Dataset records:
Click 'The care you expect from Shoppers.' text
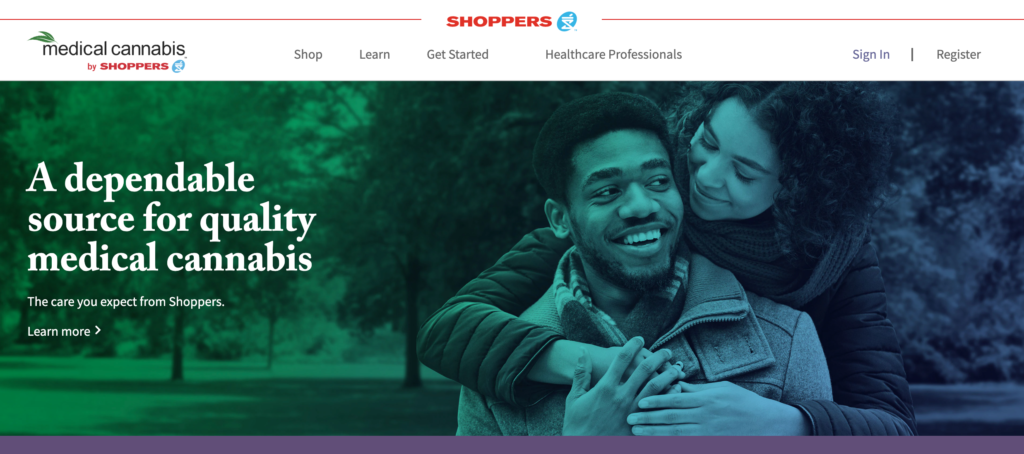This screenshot has width=1024, height=454. coord(125,302)
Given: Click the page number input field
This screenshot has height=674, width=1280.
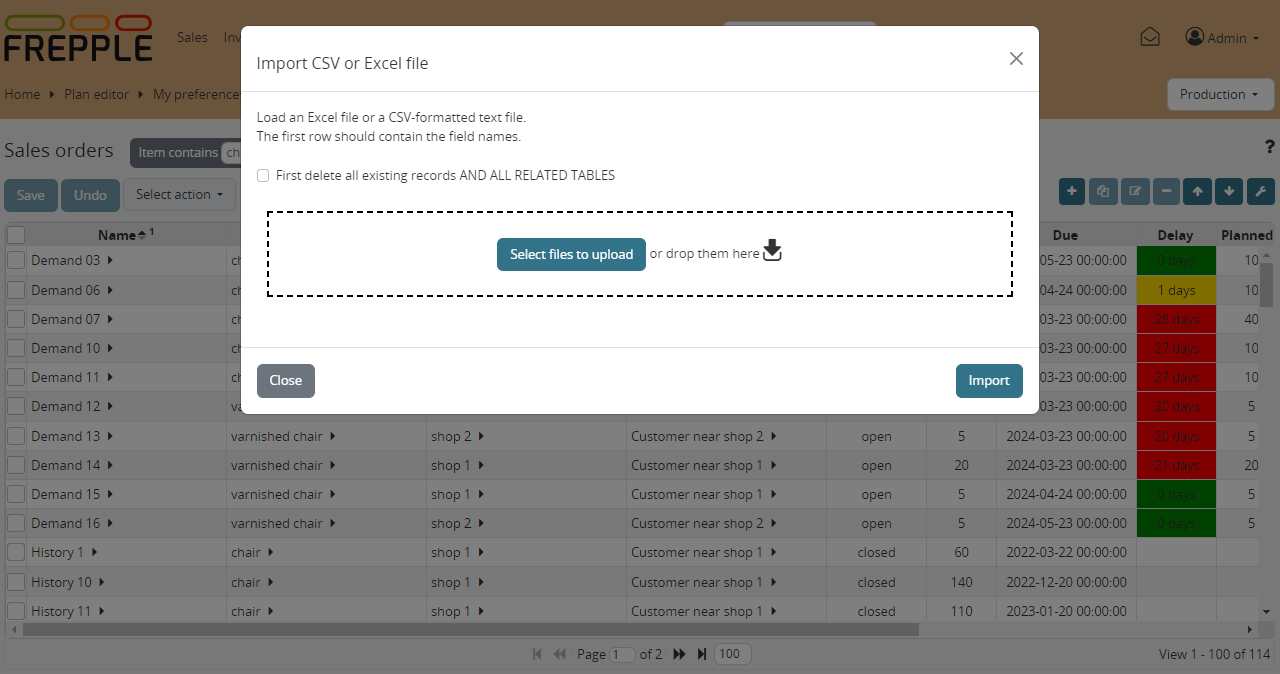Looking at the screenshot, I should pos(622,654).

Prompt: Word for word, retype the material above without its pictures.

Output for this task:
Click 'The care you expect from Shoppers.' text
This screenshot has width=1024, height=454. coord(125,302)
Given: Click the page number input field
This screenshot has height=674, width=1280.
Looking at the screenshot, I should pos(622,654).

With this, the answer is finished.